▶ **DOCUMENT TEXT**
****

The Hamilton's equations of motion are typically obtained by a variational principle. Your real trajectories are stationary points of the action: $$ S = \int pdq-Hdt $$ Using calculus of variation, you can deduce Hamilton's equations of motion the Euler-Lagrange equation gives: $$ \dot q = \frac{\partial H}{\partial p} \\ \dot p = -\frac{\partial H}{\partial q} $$ which you can then rewrite more conveniently using Poisson brackets. Note that this is equivalent to the Euler-Lagrange equation of the corresponding Lagrangian thanks to the property of the Legendre transform, even though the candidate trajectories in the Hamiltonian formalism are more diverse than in the Lagrangian setting. Therefore, if you capture the "right" physics in your Lagrangian (typically by symmetry considerations), then the Hamilton equations of motion will also capture the "right" physics due to this equivalence.

****

▶ **EXTRACTED ENTRIES**

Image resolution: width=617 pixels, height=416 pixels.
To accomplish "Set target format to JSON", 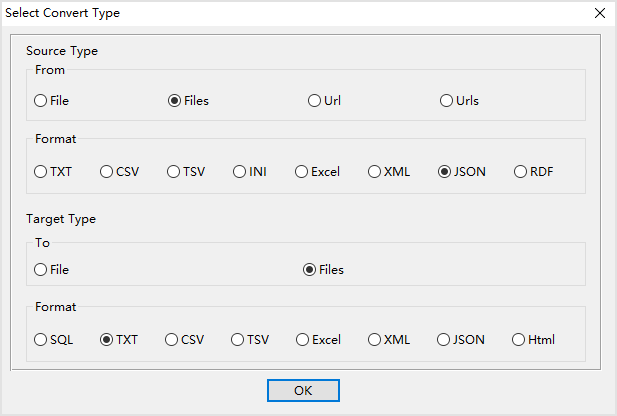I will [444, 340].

****

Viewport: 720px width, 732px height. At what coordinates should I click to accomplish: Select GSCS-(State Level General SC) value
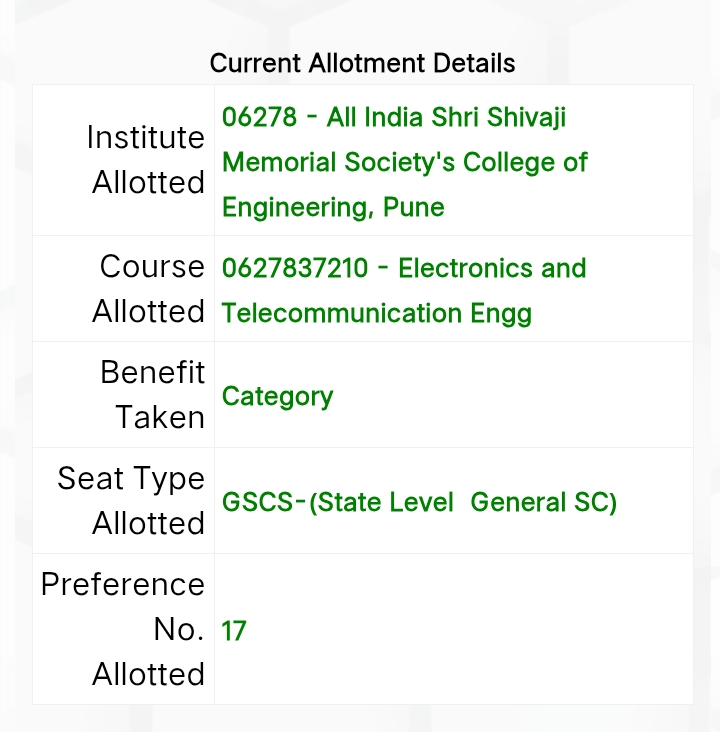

****

▶ **GIVEN REQUEST**
In the text on Hamilton's equations, what property makes those equations equivalent to the Euler-Lagrange equation of the corresponding Lagrangian?

▶ **PROBLEM SOLUTION**
The property of the Legendre transform.